* [What the task requires] Please keep pictures out and return the lines below exactly, from the one holding "Viewport: 611px width, 200px" through the last, both included.

------------

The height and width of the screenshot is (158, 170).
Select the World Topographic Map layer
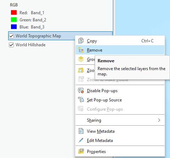[38, 36]
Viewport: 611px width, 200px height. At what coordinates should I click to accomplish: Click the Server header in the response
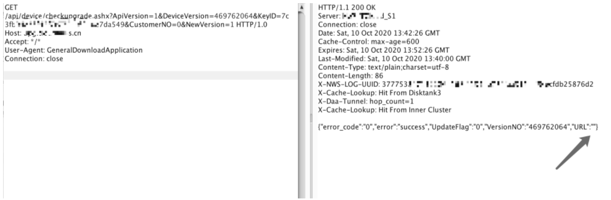(357, 16)
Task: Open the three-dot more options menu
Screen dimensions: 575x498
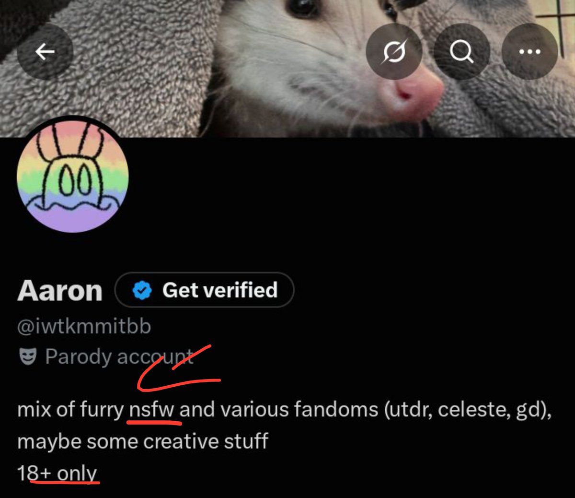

------------

* [Answer for the task]
Viewport: 611px width, 200px height. At what coordinates should I click to accomplish: Click the Server header in the response
(357, 16)
Task: Open the three-dot more options menu
Screen dimensions: 575x498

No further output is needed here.